**What you are asked to do:**
Please repeat the data below exactly, everything from the start of the data down to the line containing "will [766, 12].", both ends included.

**Entries provided:**

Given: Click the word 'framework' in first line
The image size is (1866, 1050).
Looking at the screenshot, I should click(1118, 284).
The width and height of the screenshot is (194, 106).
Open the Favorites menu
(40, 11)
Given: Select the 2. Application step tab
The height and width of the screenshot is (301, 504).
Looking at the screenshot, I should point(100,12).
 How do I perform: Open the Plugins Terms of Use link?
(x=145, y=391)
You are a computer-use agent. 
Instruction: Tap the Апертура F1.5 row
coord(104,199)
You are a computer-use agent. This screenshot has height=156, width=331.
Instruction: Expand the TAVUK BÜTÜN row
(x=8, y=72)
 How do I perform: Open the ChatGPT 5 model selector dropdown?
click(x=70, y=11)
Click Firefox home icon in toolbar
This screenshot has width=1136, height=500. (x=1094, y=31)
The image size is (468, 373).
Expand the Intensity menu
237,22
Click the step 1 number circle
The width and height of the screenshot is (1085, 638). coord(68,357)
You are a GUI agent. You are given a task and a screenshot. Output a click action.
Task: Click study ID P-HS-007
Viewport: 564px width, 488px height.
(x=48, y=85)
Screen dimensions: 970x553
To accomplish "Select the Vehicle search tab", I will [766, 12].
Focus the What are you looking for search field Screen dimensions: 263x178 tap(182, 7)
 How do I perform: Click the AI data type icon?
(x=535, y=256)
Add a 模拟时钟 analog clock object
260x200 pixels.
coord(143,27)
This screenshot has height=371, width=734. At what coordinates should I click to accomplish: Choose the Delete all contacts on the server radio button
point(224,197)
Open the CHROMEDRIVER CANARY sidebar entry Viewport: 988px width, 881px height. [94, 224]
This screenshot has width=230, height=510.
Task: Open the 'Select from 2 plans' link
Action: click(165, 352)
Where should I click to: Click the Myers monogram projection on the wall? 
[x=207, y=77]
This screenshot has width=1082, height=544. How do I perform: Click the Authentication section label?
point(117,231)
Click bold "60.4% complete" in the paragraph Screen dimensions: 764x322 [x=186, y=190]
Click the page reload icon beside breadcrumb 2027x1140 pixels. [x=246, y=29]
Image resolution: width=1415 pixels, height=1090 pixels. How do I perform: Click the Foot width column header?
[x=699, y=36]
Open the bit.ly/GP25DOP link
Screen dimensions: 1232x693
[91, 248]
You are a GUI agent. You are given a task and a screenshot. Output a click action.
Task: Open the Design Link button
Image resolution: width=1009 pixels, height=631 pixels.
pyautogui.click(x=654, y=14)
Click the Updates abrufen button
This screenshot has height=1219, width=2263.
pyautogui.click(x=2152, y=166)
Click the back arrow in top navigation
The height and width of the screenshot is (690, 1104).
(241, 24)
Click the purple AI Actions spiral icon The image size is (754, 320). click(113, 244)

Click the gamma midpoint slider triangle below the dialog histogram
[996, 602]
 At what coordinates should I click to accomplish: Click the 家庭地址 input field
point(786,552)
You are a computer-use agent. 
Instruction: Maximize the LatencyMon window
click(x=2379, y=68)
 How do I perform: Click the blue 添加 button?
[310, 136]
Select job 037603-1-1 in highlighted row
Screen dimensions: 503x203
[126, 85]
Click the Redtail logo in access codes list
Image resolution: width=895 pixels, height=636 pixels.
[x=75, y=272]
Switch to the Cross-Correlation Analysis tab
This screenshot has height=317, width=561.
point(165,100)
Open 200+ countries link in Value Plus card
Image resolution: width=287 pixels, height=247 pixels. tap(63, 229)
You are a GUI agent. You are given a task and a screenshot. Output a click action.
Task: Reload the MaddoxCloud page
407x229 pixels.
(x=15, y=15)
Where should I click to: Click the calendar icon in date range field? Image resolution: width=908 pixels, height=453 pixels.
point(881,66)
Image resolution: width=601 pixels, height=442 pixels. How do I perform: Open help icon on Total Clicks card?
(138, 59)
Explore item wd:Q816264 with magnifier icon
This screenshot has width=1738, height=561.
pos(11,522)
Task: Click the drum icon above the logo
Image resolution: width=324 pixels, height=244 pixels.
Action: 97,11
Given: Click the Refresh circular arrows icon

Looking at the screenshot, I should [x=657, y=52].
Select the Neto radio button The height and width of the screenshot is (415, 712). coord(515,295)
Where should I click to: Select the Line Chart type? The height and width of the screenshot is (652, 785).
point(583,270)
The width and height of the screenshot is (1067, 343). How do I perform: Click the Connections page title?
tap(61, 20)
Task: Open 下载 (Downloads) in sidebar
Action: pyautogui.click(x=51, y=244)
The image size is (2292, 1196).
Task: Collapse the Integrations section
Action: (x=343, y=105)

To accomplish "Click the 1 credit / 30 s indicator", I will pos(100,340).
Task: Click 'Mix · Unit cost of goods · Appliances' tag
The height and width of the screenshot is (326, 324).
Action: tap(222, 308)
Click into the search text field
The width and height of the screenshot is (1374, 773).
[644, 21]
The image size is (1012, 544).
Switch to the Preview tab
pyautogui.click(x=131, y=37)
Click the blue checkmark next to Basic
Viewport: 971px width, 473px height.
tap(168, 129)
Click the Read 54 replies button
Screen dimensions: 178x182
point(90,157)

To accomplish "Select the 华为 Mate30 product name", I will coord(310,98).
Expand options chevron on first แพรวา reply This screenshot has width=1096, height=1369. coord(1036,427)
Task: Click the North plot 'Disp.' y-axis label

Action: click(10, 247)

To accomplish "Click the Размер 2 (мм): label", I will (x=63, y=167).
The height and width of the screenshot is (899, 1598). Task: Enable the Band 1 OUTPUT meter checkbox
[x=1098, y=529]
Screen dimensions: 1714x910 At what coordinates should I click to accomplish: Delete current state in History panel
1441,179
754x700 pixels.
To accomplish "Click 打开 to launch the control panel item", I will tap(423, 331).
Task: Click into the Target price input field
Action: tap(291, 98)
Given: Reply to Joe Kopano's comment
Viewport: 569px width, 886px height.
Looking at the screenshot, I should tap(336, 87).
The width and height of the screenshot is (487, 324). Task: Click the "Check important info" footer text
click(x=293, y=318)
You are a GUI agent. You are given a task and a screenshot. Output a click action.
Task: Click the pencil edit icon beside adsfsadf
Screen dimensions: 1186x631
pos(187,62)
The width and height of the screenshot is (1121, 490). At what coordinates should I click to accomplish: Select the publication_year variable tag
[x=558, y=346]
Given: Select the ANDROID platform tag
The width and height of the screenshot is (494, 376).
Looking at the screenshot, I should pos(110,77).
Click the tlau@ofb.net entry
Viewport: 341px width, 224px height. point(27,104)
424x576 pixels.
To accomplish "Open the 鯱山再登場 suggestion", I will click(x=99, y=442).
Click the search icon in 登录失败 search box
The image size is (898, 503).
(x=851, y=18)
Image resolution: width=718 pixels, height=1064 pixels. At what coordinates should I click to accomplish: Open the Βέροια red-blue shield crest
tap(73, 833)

**Worked solution:**
Given: Click the word 'framework' in first line
The image size is (1866, 1050).
Looking at the screenshot, I should click(1118, 284).
The width and height of the screenshot is (194, 106).
Open the Favorites menu
(40, 11)
Given: Select the 2. Application step tab
The height and width of the screenshot is (301, 504).
Looking at the screenshot, I should point(100,12).
 How do I perform: Open the Plugins Terms of Use link?
(x=145, y=391)
You are a computer-use agent. 
Instruction: Tap the Апертура F1.5 row
coord(104,199)
You are a computer-use agent. This screenshot has height=156, width=331.
Instruction: Expand the TAVUK BÜTÜN row
(x=8, y=72)
 How do I perform: Open the ChatGPT 5 model selector dropdown?
click(x=70, y=11)
Click Firefox home icon in toolbar
This screenshot has width=1136, height=500. (x=1094, y=31)
The image size is (468, 373).
Expand the Intensity menu
237,22
Click the step 1 number circle
The width and height of the screenshot is (1085, 638). coord(68,357)
You are a GUI agent. You are given a task and a screenshot. Output a click action.
Task: Click study ID P-HS-007
Viewport: 564px width, 488px height.
(x=48, y=85)
Screen dimensions: 970x553
To accomplish "Select the Vehicle search tab", I will [766, 12].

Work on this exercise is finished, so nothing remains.